[문제]

https://www.acmicpc.net/problem/2665

[코드]

import sys
import heapq
INF = int(1e9)
# input = sys.stdin.readline

n = int(input())
graph = []
for i in range(n): # 입력
    graph.append(list(input()))

for i in range(len(graph)): # 0과 1을 교체 후 int형으로 변경
    for j in range(len(graph[i])):
        if graph[i][j] == '1':
            graph[i][j] = 0
        else:
            graph[i][j] = 1

def dijkstra():
    heap = []
    distance = [[INF] * n for i in range(n)]
    dRow = [0, 0, 1, -1]
    dColumn = [1, -1, 0, 0]

    heapq.heappush(heap, [0, 0, 0])
    distance[0][0] = 0
    while heap:
        dist, row, column = heapq.heappop(heap)

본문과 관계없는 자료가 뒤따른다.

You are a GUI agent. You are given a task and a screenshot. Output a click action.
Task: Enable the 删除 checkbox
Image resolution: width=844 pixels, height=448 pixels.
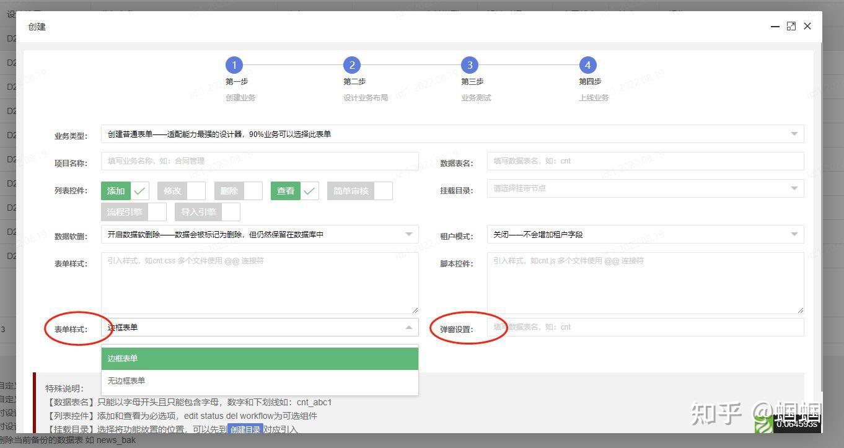click(x=254, y=190)
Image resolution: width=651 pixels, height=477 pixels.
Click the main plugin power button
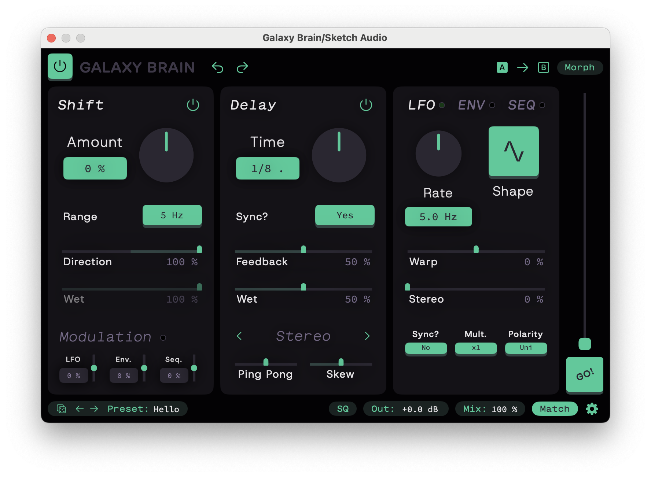point(60,67)
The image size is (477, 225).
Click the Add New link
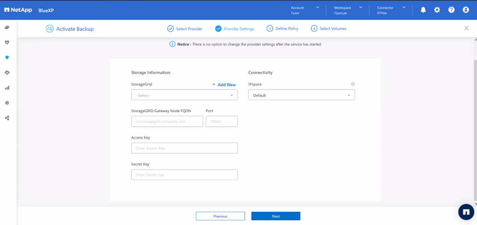coord(224,85)
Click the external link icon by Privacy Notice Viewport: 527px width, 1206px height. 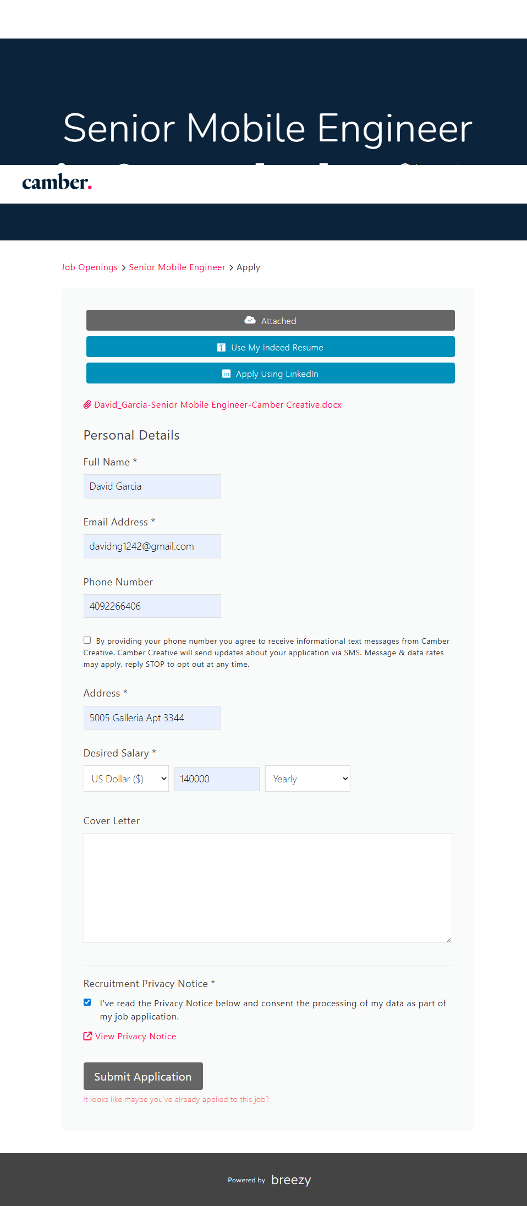(87, 1036)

        if distance[row][column] < dist:
            continue

        for i in range(4):
            movedRow, movedColumn = row + dRow[i], column + dColumn[i]
            if movedRow < 0 or n <= movedRow or movedColumn < 0 or n <= movedColumn:
                continue

            cost = dist + graph[movedRow][movedColumn]
            if cost < distance[movedRow][movedColumn]:
                distance[movedRow][movedColumn] = cost
                heapq.heappush(heap, [cost, movedRow, movedColumn])

    return distance


print(dijkstra()[n-1][n-1])

[풀이]

먼저 graph를 입력받고 1과 0을 바꾸어 2차원 배열을 만든다

그러면 1일 경우 이동거리 1을 더하면 되니 다익스트라를 이용하여 최소 비용을 구한다